Giving less or not giving at all shouldn't be a source of guilt if you're having trouble making ends meet, says etiquette author Peter Post of the Emily Post Institute.

"If you're in real financial straits -- you've lost your job or whatever -- you may not be able to tip with a monetary expression of thanks," says Post, the author of "Essential Manners for Men" and four other etiquette books. "Nobody expects you to go into debt."

(A holiday tip, if you don't know, is a special voluntary payment made in December to people who have provided you good service. It's separate from, and in some cases in addition to, the tipping you're expected to do throughout the year. In other words, you don't get to stiff the waiter or the cabdriver because it's the holidays. If you can't afford to tip when it's expected, then you shouldn't use the service. Eat at home or take the bus.)

While the latest Consumer Reports holiday tipping poll finds that our largesse has stabilized after going south along with the economy three years ago, no more than 35% of us pony up for a monetary thank-you to our gardener, newspaper carrier or pet-care provider.

If you want to give but are too strapped to afford it, Post recommends one of the following:

Liz Weston

Liz Weston

A holiday card with a handwritten note. A warm thanks is appropriate, and you can touch on why your tip is smaller or nonexistent. "You don't want them to think the lack of a tip is a reflection on their service," Post says. "You can say: 'Thank you so much for all you've done. It's been a terribly difficult year, and we're looking forward to resuming our holiday tips when things improve.'"

Handmade gifts or treats. A plate full of holiday cookies or candy is a low-cost way to express your appreciation. "One evening of baking can produce a dozen or a dozen and a half cookies for each (recipient)," Post says.

Keys to tipping

If you can give, just not as much, here are some things to keep in mind as you triage your holiday tipping list:

Prioritize your most important service providers. If someone's work makes your life dramatically better, that person should be at the top of your holiday tipping list. The trusted housecleaner, the hairdresser who fits you in at the last minute and the baby sitter who always does a great job tending your kids should get more of your holiday tipping resources than service providers you use infrequently.

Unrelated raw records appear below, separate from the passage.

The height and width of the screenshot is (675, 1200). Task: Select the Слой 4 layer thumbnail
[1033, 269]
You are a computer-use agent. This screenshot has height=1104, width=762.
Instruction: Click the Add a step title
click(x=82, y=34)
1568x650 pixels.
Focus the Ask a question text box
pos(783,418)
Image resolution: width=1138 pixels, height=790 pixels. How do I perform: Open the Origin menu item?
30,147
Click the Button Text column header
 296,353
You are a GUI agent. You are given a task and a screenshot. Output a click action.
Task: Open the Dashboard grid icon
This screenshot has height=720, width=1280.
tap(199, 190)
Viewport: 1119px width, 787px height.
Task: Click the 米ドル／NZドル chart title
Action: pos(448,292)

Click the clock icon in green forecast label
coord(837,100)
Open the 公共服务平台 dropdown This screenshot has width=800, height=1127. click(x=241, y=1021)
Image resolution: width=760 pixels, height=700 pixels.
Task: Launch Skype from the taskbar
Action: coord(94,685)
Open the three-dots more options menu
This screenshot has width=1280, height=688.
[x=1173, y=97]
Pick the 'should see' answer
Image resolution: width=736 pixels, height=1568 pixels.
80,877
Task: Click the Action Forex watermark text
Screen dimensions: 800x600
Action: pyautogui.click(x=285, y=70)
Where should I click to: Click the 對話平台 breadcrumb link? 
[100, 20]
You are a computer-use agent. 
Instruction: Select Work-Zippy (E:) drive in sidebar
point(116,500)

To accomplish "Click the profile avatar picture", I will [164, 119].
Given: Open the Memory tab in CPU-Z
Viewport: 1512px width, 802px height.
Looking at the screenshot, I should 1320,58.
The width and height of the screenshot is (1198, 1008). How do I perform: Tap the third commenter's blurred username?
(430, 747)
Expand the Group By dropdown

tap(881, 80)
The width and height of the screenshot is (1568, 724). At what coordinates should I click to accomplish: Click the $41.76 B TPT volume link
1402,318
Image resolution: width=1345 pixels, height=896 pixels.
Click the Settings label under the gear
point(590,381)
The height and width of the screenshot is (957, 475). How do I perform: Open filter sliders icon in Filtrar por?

Don't skimp on your employees. If you have household workers, such as a nanny, a housekeeper or a caretaker for an elderly relative, Post cautions against forgoing holiday bonuses if at all possible. The holiday bonus is often considered part of the employee's compensation, Post notes. It all depends on your past practices, what's customary in your area and what you promised when you hired the person, of course, but withholding or shortchanging the bonus could be considered a cut in pay and you could wind up losing a valued worker because of it.

Tip strategically. If you live in a building with a doorman, superintendent or both, failing to tip can lead -- unfortunately -- to bad service. The higher the customary tip, the less likely a plate of cookies will cut it. Talk to your neighbors to see what the going rate is and try to come close to that figure to make sure your packages still get delivered and your friends can get into the building.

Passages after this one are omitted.